Speaker
Description
Financial markets are data-rich systems where prices and their dynamics emerge from the continuous interaction of many agents. In this talk, I present a framework that combines deep learning with ideas from statistical physics to understand and predict short-term price movements in modern electronic markets. At the core of this framework is the Limit Order Book (LOB)—a high-frequency, tabular data structure that reflects the evolving state of supply and demand. From a machine learning perspective, modelling LOBs poses a significant challenge, sharing many of the difficulties seen in deep learning on tabular data, where standard architectures often underperform compared to simpler models. Yet, the fine-grained and structured nature of LOB data offers unique opportunities to uncover latent patterns not easily accessible through traditional approaches.
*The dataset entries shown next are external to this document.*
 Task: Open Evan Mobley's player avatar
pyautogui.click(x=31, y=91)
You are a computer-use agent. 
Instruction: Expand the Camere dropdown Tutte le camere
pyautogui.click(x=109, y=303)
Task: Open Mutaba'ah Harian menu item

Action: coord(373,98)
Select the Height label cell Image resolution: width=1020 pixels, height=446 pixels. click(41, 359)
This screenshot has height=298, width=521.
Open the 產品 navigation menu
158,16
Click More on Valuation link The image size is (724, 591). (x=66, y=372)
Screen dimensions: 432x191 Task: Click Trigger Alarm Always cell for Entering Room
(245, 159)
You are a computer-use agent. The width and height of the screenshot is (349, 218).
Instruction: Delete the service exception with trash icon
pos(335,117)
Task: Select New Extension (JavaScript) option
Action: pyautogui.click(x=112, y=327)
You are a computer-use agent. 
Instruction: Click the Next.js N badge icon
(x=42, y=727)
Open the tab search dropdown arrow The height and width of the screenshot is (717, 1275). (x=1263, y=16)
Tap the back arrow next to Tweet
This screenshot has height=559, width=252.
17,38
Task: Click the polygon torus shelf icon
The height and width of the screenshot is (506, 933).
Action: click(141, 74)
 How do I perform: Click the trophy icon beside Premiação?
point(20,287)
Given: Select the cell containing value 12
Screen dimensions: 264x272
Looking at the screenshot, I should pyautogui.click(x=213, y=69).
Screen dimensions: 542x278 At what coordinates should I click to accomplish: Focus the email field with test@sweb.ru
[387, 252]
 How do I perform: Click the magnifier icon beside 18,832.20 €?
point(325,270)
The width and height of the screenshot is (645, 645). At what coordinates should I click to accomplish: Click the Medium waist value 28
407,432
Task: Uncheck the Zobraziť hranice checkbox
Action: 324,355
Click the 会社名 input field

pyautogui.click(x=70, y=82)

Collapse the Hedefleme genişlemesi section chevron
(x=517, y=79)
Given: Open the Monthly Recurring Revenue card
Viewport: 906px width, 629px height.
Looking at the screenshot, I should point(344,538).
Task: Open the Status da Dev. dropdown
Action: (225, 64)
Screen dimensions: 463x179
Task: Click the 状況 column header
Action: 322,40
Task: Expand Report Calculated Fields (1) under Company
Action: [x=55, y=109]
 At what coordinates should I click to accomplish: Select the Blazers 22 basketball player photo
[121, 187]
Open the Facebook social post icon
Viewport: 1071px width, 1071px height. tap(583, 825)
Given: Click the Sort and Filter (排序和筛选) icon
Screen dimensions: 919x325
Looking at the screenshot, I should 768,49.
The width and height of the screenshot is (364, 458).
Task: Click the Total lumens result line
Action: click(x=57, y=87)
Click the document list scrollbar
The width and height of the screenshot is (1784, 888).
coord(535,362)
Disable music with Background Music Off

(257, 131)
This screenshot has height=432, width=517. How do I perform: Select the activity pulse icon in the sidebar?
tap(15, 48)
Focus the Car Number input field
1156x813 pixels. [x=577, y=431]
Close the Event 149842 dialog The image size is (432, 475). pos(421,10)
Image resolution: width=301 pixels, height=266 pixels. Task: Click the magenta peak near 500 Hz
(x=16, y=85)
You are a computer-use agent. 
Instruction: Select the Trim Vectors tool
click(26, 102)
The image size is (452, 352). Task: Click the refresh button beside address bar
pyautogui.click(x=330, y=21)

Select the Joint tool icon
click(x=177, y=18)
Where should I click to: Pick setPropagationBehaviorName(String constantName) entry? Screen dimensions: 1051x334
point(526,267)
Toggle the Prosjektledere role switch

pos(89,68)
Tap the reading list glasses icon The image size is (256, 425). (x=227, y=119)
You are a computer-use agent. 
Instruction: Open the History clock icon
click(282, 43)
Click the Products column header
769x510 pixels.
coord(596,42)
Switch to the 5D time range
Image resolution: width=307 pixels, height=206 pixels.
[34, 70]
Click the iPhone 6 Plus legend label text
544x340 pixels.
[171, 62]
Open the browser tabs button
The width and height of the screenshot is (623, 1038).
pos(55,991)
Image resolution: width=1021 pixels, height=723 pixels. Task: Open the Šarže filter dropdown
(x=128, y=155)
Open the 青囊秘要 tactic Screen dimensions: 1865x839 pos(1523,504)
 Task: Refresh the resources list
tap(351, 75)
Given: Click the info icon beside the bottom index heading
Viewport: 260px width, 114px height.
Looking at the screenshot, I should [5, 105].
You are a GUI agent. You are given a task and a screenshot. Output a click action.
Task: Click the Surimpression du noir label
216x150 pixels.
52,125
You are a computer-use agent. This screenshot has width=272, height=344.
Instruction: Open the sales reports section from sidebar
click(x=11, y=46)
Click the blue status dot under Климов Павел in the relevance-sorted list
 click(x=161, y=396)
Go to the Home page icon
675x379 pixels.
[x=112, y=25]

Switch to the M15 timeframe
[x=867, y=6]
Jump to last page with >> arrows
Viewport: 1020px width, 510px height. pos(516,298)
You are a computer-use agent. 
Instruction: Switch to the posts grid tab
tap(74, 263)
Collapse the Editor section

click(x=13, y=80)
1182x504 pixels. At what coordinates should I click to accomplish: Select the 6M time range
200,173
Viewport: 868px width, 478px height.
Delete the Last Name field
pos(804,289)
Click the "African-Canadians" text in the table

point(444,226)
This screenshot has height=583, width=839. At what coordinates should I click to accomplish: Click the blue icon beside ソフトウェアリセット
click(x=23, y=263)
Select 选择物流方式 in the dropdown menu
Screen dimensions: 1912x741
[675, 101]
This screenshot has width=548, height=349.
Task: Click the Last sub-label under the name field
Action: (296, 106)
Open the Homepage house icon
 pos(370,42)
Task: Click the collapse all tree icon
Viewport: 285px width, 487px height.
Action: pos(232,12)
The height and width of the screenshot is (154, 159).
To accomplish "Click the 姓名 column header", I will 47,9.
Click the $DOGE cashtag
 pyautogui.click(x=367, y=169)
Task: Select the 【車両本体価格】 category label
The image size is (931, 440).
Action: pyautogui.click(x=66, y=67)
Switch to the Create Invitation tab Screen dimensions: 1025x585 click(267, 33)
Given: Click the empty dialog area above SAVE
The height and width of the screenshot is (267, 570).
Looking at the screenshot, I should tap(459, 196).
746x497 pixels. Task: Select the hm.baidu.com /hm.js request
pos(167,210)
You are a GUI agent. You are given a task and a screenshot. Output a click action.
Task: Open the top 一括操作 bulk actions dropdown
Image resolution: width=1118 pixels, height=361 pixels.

Using data from NASDAQ-traded stocks, we examine how microstructural features—such as tick size and liquidity—influence predictability, and we evaluate models not only by their statistical accuracy, but by the feasibility of trading strategies they enable. Finally, I introduce a hybrid approach that augments deep learning with network-based representations of LOBs, capturing spatial and temporal dependencies across price levels. This perspective, inspired by statistical physics and complex systems theory, sheds light on how information flows and decays in high-frequency markets. Moreover, the proposed methodology is general and may be applied to other structured, dynamical systems beyond finance.